Studying can be stressful and overwhelming, which is why it’s so important to ensure you take the time to look after your mental wellbeing.

Calm is a popular app with students, largely thanks to the sleep stories read by celebrities such as Harry Styles, Mary Berry and Matthew McConaughey. As with other meditation apps, you can choose from a wide range of sessions, including masterclasses led by world-renowned experts, and there’s also daily check-ins with mindful minutes. It’s no wonder Apple named it iPhone app of the year in 2017.

Final note

As a student today, you have a whole new set of challenges that you wouldn’t have had to face a few years ago. As well as dealing with all of the traditional pressures – like deadlines, exams and making sure your essays have the correct citation – you now have to cope with modern pressures too, such as social media anxiety and adapting to different study methods as a result of the COVID-19 pandemic.

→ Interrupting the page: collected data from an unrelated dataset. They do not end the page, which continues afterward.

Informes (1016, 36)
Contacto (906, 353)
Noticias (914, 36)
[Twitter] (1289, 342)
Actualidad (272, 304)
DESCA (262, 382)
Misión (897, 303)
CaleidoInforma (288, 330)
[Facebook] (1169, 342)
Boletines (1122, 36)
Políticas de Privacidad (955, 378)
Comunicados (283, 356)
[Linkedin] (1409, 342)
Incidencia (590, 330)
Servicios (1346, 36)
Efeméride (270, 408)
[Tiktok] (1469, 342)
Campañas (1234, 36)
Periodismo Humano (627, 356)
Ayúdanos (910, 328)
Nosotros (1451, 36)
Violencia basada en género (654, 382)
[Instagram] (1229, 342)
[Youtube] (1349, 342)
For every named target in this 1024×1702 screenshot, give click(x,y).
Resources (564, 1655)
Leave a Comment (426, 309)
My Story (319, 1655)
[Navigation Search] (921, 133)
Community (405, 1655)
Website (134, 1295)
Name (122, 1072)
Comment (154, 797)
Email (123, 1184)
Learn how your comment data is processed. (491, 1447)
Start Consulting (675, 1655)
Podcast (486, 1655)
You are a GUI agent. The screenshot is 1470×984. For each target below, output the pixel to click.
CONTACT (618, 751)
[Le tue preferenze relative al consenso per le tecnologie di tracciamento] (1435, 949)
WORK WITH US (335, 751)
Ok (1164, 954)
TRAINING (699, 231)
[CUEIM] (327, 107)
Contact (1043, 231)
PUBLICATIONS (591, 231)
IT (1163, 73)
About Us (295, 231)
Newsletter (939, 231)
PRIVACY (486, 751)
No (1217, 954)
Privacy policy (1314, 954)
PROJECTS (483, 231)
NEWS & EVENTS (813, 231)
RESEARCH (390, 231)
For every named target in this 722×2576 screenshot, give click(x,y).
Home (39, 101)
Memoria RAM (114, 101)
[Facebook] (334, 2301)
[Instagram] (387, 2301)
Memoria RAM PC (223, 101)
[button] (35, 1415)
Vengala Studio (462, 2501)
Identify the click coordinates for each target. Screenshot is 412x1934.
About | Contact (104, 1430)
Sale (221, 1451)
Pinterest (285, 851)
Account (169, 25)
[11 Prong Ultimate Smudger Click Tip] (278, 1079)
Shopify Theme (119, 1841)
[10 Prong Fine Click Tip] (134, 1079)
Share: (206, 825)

But it’s not all bad. Evolving technology means that instead of struggling to write down everything your teacher is talking about in class, you can use the SoundNote app to keep up with what they’re saying. Your notes can be quickly and easily accessed wherever you are via the Microsoft Office, Notion and ScannerPro apps, while study apps like Chegg Prep and Exam Countdown are a blessing when it comes to revision time. Plus, apps like Sleep Cycle, BigOven and Calm have been developed to help you cope with all the added pressures of modern life.

What’s more, apps save on paper, so you can congratulate yourself on doing a little bit for the environment, too.